PS - Also 10,000 is not even ballpark how many physical servers Amazon has (try 450,000).
> When it comes to labor cost - if you have enough hardware for at least one full time datacenter tech, you're in the same boat as Amazon.
I highly doubt that. Amazon's scale allows them to develop better automation, detection, and procedures in general which allows the number of staff per server to be very low. For example, a single dedicated tech' might be able to handle 10-30 servers MAYBE, whereas at Amazon that might be just a single rack and effectively each tech might be responsible for hundreds of physical machines (even if automation does the lion's share of the heavy lifting).
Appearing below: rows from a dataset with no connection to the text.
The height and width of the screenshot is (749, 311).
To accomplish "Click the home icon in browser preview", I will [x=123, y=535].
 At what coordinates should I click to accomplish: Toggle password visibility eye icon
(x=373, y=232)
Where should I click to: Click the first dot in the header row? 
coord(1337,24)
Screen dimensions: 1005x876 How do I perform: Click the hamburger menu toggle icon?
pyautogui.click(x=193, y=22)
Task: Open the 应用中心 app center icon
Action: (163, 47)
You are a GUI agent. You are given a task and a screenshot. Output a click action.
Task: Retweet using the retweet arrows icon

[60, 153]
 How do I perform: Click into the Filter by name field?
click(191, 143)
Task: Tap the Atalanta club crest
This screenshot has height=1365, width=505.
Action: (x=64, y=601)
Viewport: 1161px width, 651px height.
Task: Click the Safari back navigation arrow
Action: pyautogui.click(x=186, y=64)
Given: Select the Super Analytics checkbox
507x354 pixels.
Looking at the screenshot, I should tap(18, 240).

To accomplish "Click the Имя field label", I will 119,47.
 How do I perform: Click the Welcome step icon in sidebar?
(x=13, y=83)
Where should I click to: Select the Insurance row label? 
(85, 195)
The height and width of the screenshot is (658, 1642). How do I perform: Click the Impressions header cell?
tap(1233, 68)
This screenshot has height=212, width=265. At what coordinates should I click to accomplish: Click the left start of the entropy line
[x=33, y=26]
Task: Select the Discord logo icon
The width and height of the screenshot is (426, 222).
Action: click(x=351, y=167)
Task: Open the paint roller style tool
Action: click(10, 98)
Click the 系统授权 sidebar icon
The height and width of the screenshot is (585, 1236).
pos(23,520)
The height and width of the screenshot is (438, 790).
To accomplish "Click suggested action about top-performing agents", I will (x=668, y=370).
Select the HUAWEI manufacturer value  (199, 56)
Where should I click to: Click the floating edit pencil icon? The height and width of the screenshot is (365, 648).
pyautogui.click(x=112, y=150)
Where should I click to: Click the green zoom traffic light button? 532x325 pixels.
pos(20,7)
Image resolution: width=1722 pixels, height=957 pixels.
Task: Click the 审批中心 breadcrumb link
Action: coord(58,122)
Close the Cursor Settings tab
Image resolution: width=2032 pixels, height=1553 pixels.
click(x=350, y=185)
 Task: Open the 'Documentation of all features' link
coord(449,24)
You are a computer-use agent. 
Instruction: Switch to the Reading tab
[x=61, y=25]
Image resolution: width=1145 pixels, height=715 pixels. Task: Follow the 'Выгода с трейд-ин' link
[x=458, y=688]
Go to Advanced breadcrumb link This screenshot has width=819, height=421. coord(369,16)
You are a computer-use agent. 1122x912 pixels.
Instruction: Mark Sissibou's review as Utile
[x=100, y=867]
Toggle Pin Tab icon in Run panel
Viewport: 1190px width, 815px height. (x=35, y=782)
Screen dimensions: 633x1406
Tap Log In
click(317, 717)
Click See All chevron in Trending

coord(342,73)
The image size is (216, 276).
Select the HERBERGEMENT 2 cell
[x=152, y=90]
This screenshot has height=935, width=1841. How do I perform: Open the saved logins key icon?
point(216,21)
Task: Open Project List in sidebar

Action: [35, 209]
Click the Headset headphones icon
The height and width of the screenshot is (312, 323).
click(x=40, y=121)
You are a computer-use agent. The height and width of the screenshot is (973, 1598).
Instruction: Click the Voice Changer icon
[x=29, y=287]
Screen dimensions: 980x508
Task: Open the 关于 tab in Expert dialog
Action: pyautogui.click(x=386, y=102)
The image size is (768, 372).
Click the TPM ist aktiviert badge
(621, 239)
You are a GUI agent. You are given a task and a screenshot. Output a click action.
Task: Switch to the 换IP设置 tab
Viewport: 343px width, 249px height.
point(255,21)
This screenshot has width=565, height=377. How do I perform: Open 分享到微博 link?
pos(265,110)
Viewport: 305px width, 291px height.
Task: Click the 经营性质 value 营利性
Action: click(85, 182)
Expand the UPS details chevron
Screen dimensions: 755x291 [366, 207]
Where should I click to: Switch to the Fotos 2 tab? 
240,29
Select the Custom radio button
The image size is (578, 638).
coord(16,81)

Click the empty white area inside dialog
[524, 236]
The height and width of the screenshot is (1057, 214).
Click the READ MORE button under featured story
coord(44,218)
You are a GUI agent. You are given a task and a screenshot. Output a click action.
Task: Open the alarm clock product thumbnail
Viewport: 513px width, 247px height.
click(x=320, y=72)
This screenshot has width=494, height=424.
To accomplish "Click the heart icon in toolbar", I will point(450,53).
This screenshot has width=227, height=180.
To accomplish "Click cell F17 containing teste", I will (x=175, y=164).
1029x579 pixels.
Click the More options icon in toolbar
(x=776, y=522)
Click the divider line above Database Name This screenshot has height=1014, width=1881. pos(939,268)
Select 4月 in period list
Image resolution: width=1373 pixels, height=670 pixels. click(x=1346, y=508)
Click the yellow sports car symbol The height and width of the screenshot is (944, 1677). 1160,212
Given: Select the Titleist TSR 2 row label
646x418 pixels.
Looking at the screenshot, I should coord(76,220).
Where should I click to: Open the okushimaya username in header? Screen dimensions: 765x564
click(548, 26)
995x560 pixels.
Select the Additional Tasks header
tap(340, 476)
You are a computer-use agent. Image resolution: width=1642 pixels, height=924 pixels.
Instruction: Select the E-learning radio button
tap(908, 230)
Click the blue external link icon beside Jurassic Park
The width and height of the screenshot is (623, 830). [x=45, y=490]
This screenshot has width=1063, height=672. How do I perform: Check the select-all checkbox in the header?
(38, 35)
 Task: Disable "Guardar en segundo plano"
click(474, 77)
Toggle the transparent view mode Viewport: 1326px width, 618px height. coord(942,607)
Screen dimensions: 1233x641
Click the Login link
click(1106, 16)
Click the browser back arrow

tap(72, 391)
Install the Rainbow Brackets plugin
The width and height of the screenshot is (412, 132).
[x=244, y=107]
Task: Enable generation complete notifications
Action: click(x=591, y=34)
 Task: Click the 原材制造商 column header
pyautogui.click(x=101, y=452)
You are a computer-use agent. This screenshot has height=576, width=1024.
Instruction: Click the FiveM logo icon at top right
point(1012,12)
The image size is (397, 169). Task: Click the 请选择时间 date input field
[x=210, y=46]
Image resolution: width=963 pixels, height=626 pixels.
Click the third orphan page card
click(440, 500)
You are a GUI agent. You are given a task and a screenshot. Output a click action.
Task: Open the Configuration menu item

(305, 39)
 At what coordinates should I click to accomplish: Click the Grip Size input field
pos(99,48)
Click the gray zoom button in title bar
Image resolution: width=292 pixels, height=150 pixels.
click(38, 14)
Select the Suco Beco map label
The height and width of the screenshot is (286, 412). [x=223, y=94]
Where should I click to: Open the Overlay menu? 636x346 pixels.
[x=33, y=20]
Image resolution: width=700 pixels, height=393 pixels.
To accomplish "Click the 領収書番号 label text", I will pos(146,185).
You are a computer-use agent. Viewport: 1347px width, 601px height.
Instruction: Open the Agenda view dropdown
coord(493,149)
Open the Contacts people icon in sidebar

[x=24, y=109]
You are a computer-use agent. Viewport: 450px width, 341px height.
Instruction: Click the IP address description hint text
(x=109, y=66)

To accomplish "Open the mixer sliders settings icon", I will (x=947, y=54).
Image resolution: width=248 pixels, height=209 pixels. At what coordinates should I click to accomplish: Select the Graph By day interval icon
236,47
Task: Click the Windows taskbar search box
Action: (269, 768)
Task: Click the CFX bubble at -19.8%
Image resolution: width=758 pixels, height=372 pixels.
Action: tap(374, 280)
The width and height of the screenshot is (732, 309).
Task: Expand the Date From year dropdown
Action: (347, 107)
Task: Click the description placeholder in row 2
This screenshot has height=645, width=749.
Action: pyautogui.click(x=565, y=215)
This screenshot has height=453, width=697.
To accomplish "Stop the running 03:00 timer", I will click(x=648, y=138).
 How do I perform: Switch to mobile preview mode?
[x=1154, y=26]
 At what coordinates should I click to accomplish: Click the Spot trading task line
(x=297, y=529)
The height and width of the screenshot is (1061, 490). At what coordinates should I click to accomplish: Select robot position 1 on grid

I will fully admit that a company like SoftLayer (per the article) can give Amazon's EC2 a run for its money. However as someone who's seen the costs associated with running servers in house (in particular staffing costs) I struggle to buy that you can under-cut Amazon by doing so (at least until you have a LOT of servers, and even then frankly it is less hassle to out-source it anyway).
There are legitimate arguments for why you'd want to do so e.g. privacy, security, legal reasons, unique hardware/OS, etc. However if you're just doing something generic like web-host+database, then out-sourcing it to a dedicated company is more cost effective. In particular when you start looking at the hidden costs of internal hosting (like office space, heating/electricity, security, and so on).
Largely the way to efficiently use amazon is to turn of nodes, when not needed for traffic. That is the service you are paying for.